_To do_
Go to the line holding "Select the pan hand tool" in the entries below and write out exactly every line down to and including the line holding "Tap the three-dot".

*** Opening Input records ***

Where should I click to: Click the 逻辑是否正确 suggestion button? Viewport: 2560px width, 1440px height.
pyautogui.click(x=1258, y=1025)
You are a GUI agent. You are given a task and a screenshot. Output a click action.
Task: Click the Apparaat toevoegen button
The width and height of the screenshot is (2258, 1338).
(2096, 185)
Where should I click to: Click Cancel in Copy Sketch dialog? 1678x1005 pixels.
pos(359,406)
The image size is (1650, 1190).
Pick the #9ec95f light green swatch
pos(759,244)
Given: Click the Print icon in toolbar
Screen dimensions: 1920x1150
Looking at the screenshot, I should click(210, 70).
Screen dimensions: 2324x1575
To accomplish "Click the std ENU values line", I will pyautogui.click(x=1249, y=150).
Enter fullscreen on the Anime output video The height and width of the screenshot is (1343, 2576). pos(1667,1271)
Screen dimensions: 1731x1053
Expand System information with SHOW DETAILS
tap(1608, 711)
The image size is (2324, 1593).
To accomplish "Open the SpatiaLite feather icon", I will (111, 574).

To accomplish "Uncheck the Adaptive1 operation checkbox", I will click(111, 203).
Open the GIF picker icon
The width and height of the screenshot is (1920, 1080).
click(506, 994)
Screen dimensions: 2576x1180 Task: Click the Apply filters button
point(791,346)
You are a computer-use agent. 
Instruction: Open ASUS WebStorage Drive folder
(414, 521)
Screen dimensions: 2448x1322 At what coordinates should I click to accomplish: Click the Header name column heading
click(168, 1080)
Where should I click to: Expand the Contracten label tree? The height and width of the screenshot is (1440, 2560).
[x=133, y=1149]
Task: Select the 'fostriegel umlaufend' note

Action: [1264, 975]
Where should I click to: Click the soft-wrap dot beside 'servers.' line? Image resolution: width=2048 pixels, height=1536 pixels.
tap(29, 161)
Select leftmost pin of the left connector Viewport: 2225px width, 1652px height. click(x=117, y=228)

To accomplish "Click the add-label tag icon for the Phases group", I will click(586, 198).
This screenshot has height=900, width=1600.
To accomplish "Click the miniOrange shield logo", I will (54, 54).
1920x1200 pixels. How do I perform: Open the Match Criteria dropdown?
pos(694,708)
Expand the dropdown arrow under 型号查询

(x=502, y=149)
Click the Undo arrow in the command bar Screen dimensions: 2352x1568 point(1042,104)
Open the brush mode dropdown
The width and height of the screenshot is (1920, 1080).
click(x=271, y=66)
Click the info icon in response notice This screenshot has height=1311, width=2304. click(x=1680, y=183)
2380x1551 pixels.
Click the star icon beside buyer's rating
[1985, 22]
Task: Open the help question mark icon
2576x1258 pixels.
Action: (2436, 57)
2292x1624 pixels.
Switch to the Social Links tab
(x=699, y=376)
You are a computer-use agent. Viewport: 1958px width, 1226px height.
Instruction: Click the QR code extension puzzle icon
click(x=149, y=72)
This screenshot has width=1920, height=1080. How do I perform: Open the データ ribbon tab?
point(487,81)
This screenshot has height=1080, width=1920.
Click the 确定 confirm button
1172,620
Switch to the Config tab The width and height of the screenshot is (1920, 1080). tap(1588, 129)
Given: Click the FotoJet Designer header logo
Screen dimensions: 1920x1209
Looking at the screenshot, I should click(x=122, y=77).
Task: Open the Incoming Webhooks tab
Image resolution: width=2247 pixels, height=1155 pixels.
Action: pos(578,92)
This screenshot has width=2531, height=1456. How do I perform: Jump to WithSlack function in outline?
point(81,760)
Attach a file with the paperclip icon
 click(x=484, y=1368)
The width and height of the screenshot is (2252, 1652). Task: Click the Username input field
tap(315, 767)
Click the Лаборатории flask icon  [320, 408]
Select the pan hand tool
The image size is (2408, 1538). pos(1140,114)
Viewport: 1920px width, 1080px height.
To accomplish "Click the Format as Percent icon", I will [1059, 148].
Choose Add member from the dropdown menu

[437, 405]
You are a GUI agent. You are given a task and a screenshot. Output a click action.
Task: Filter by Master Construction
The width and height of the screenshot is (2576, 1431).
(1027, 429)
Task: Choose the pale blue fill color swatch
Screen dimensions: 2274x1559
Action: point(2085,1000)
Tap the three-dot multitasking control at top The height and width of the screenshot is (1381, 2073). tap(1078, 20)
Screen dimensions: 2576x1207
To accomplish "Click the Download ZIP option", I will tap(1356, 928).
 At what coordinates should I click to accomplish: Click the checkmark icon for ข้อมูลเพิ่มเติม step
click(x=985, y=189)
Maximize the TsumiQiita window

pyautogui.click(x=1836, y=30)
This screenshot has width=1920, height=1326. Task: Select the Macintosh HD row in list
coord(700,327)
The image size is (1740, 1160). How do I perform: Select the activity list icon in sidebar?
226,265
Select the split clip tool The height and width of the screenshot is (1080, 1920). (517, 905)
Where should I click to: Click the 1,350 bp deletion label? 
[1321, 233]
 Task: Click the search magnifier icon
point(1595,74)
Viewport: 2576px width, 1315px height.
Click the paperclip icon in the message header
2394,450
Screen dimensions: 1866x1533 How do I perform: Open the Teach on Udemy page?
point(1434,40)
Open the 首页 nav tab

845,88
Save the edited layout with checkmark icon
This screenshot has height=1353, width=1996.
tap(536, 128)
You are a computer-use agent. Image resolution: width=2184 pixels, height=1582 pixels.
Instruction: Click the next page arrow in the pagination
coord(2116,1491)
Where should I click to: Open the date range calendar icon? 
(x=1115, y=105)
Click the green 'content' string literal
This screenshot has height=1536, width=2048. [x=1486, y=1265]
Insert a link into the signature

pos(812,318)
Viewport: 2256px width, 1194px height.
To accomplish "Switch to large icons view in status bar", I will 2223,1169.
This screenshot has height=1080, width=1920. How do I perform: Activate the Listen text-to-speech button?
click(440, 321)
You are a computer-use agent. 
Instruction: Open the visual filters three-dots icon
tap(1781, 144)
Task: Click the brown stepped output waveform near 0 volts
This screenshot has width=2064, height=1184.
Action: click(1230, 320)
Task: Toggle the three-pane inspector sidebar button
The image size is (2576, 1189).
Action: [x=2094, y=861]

*** Closing Input records ***

_Exercise output_
Select the pan hand tool
The image size is (2408, 1538). pos(1140,114)
Viewport: 1920px width, 1080px height.
To accomplish "Click the Format as Percent icon", I will [1059, 148].
Choose Add member from the dropdown menu

[437, 405]
You are a GUI agent. You are given a task and a screenshot. Output a click action.
Task: Filter by Master Construction
The width and height of the screenshot is (2576, 1431).
(1027, 429)
Task: Choose the pale blue fill color swatch
Screen dimensions: 2274x1559
Action: point(2085,1000)
Tap the three-dot multitasking control at top The height and width of the screenshot is (1381, 2073). tap(1078, 20)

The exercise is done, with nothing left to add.